BEGIN

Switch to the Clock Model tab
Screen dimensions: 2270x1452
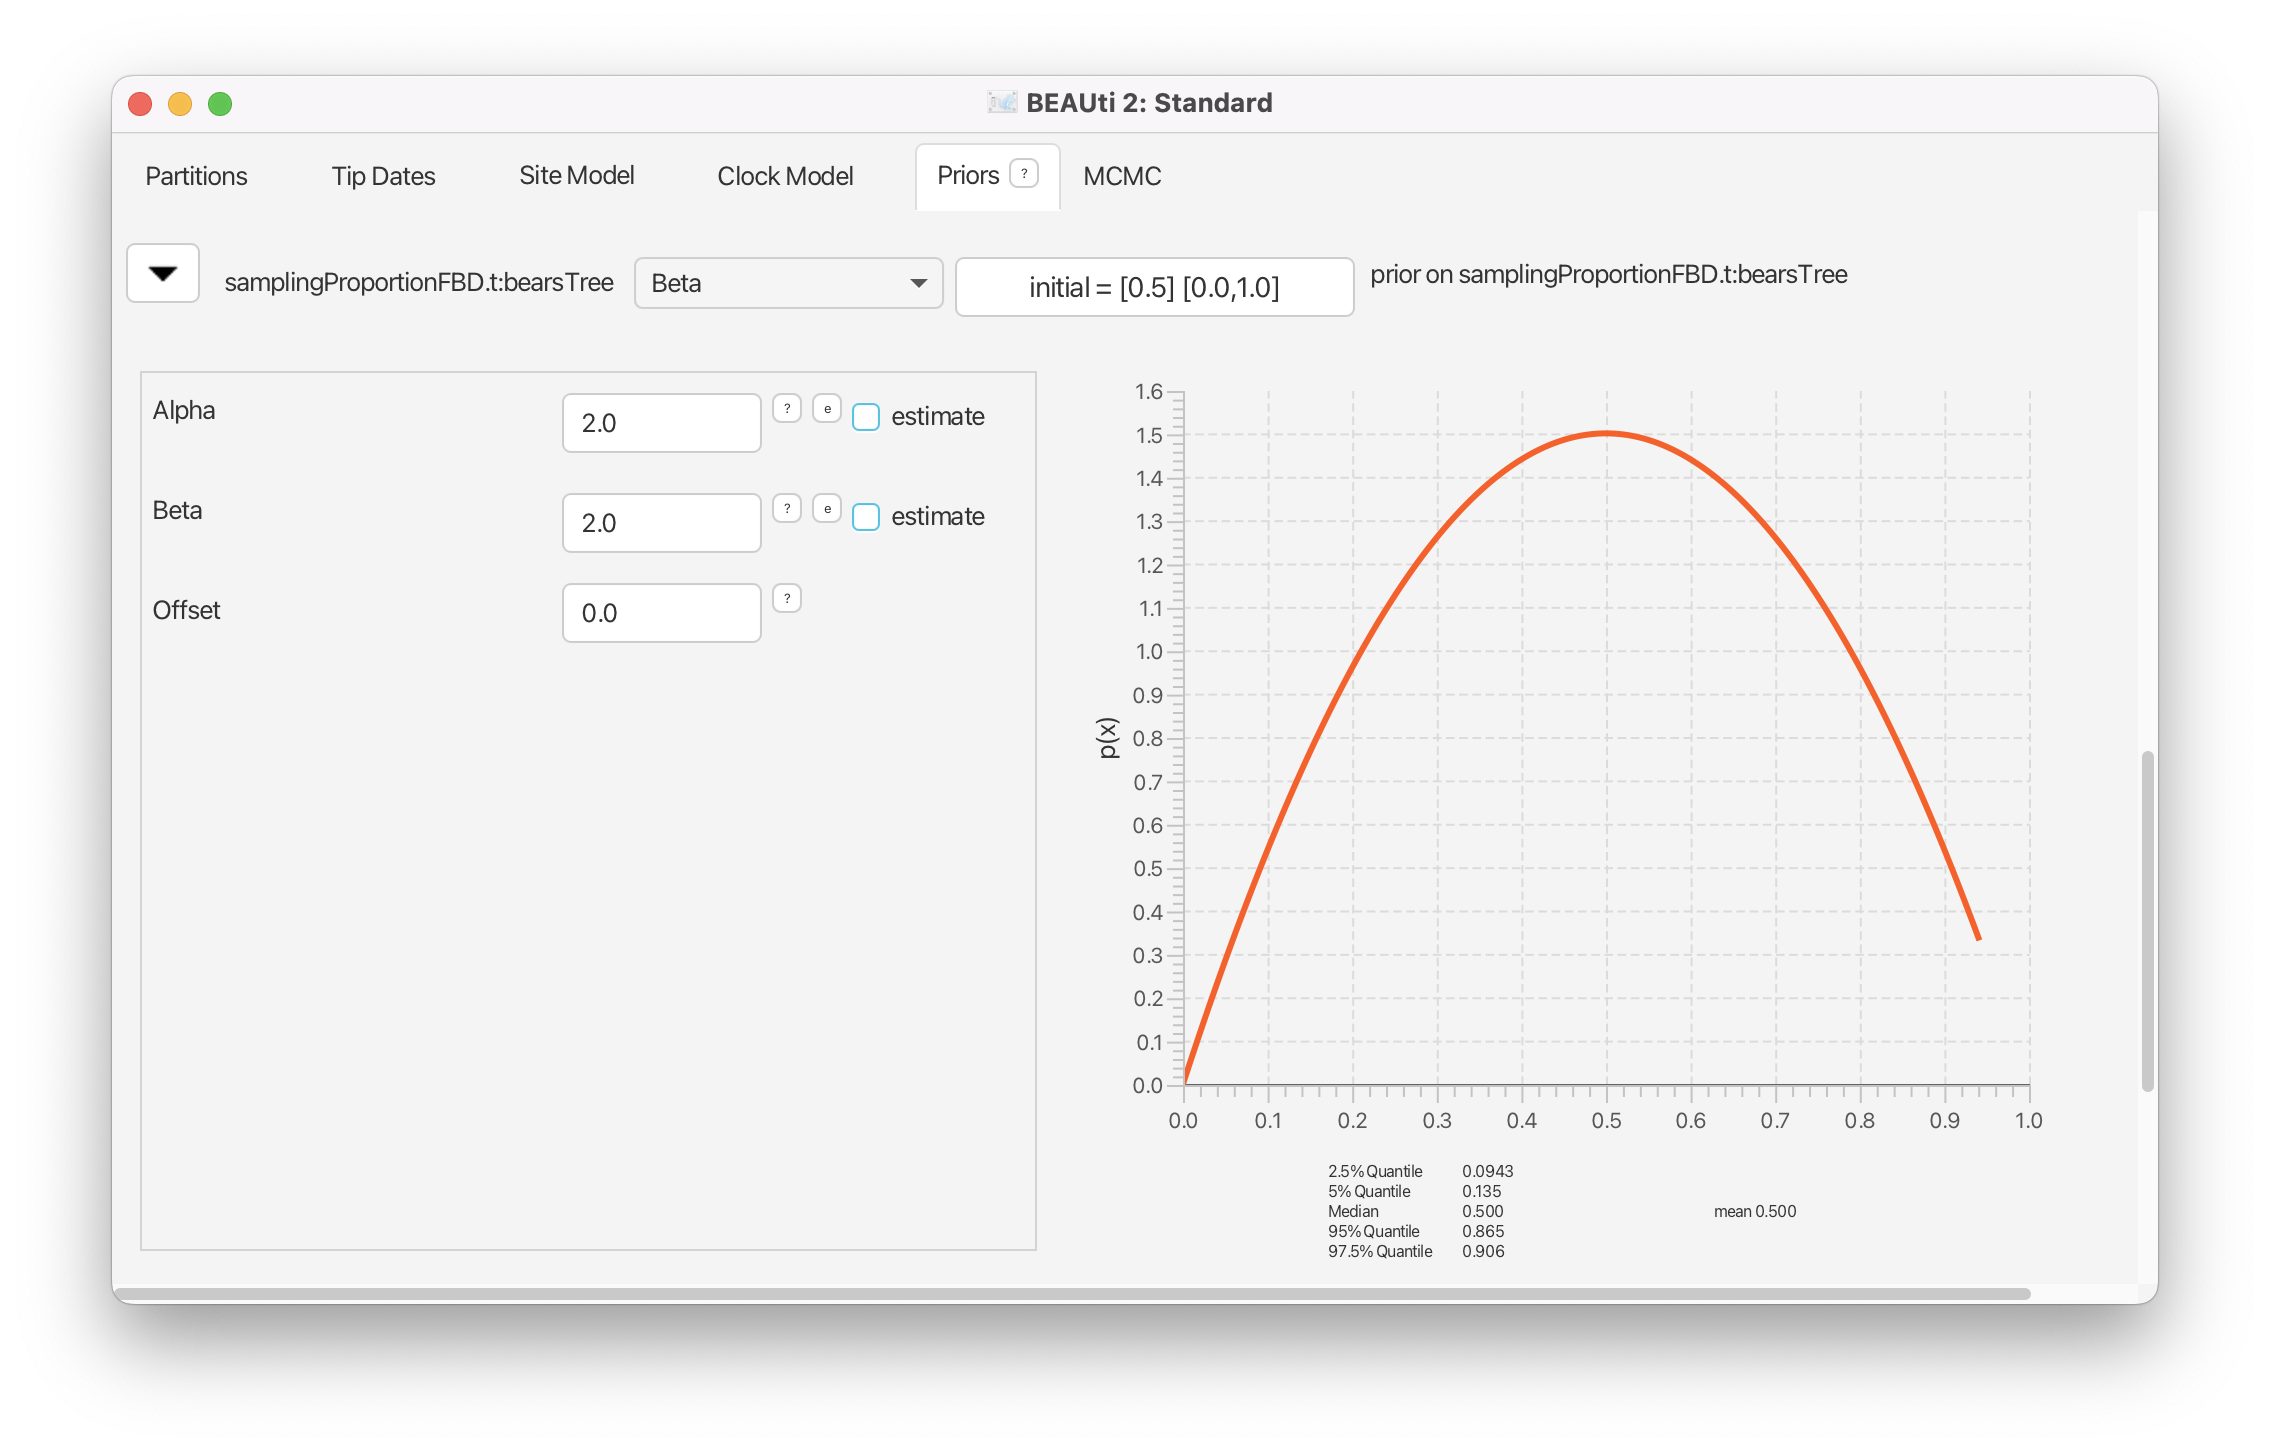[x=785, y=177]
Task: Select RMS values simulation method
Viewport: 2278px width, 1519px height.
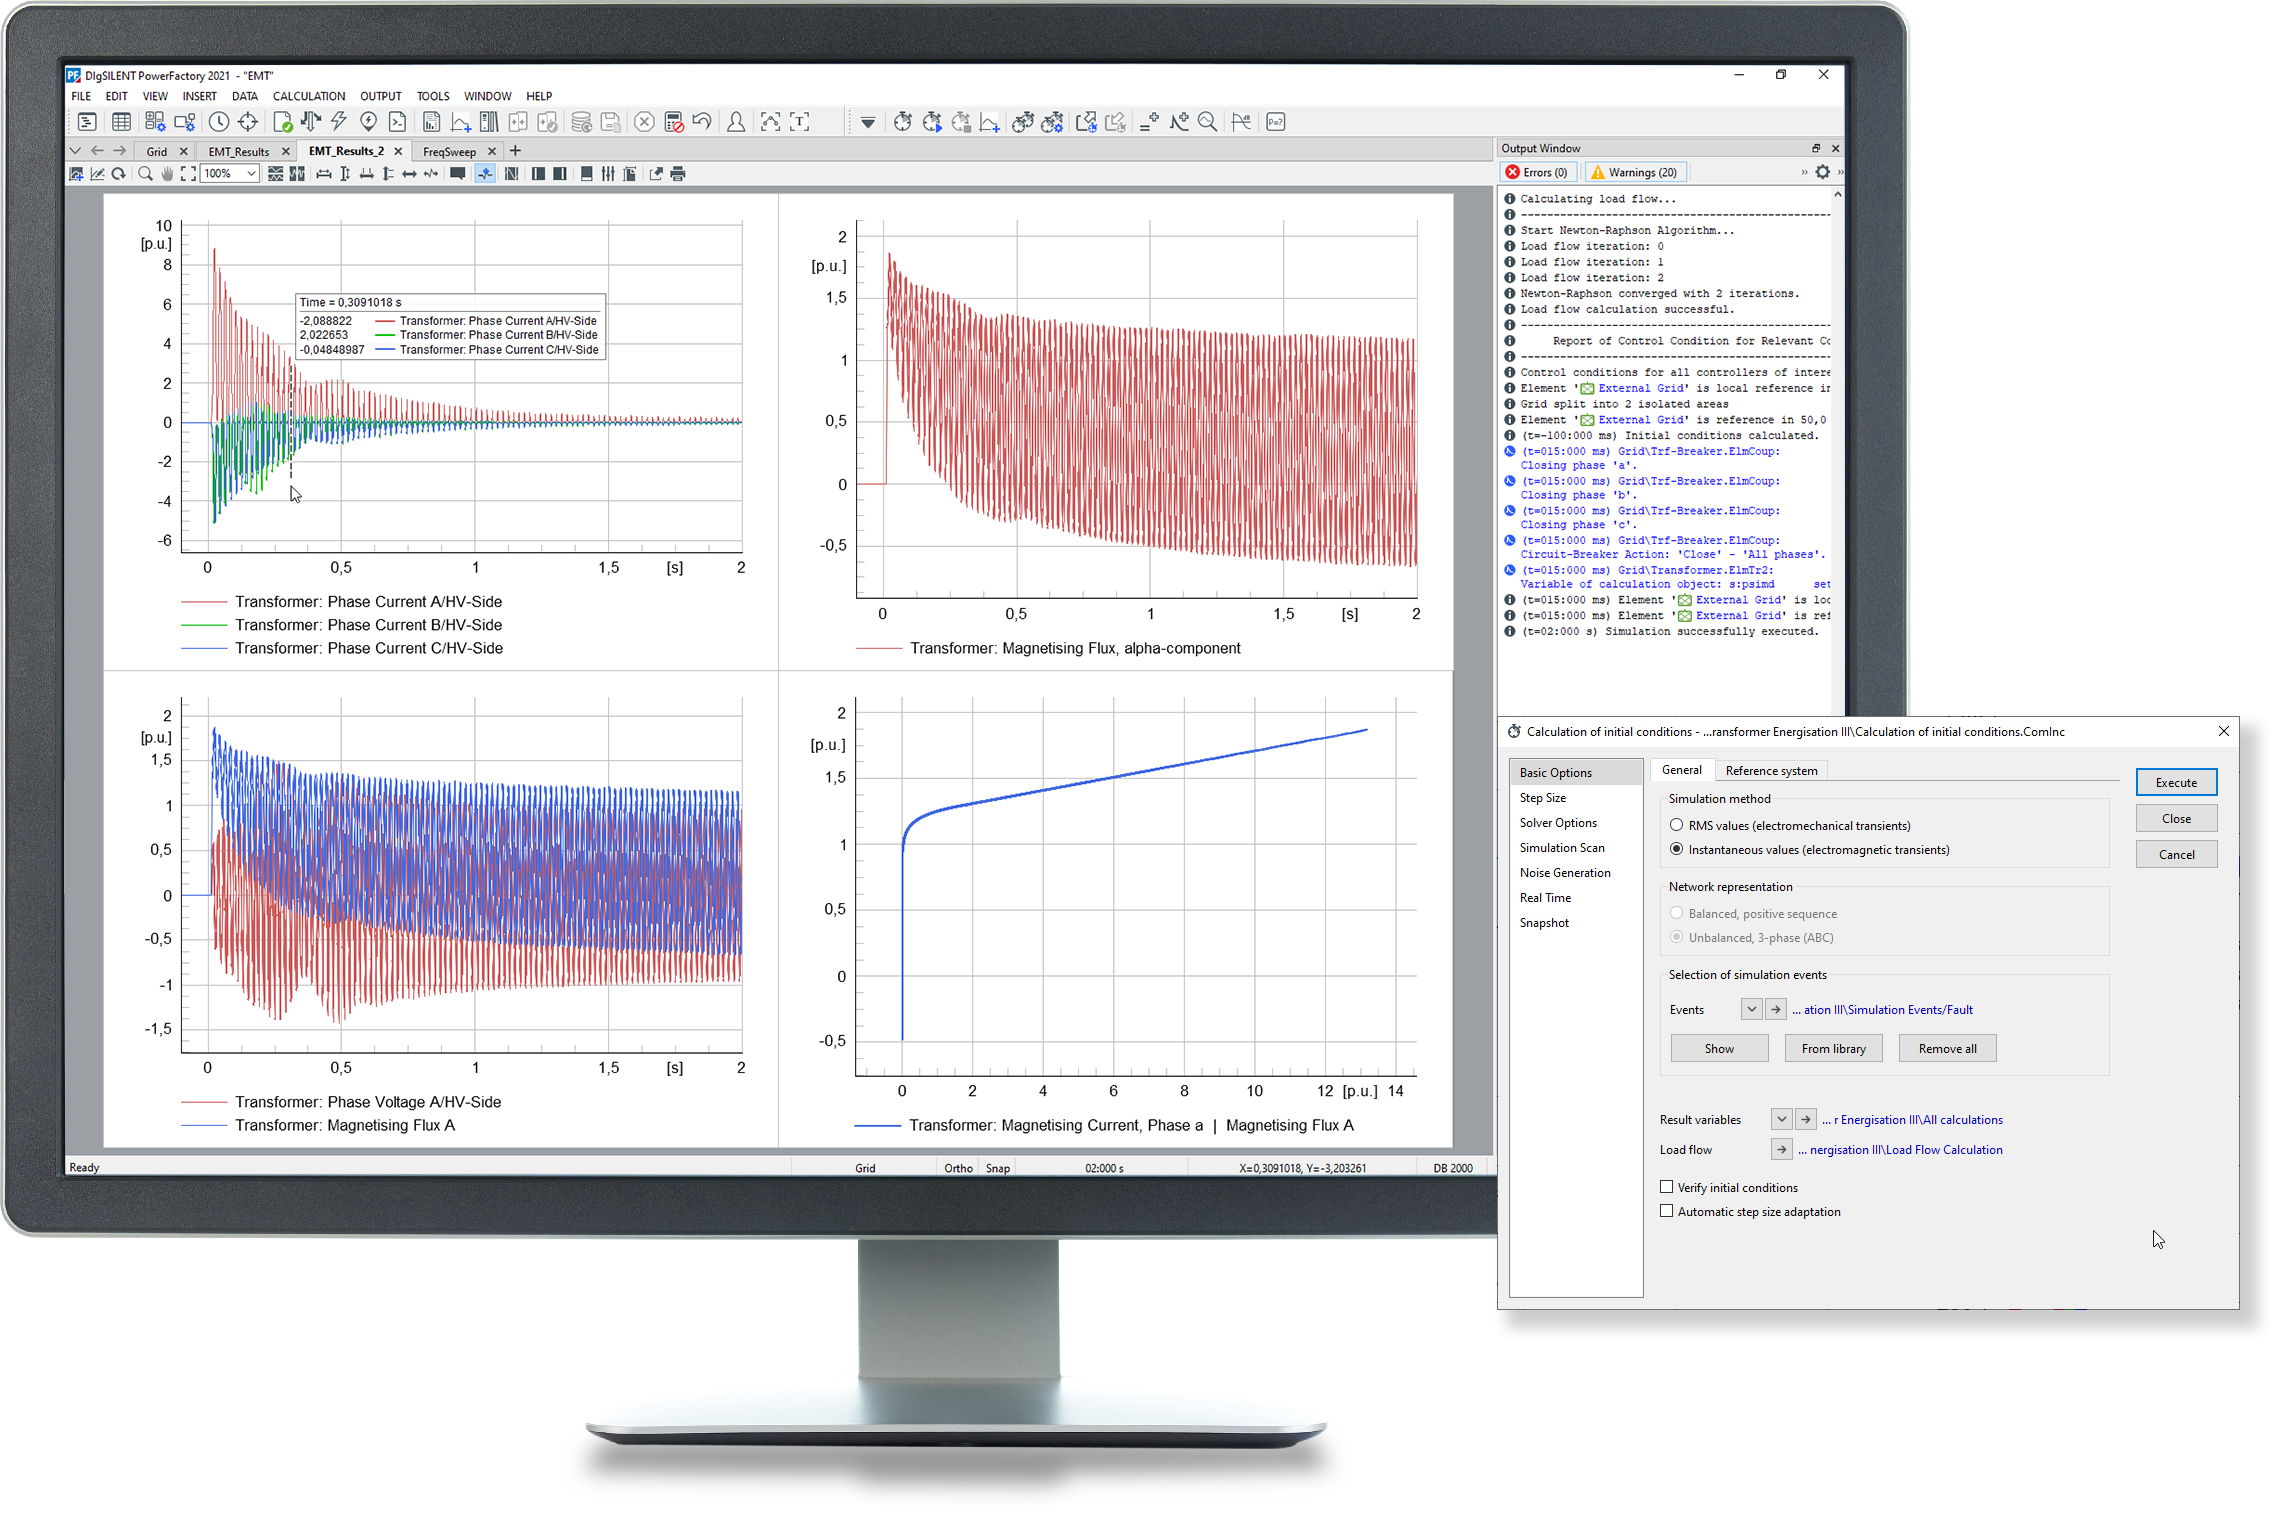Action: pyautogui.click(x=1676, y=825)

END

Only the lines from the line containing "Screen dimensions: 2270x1452" through the last line of the entries above should be reproduced, word for word and without pictures.

(Your response):
Screen dimensions: 2270x1452
[x=785, y=177]
Task: Select RMS values simulation method
Viewport: 2278px width, 1519px height.
Action: pyautogui.click(x=1676, y=825)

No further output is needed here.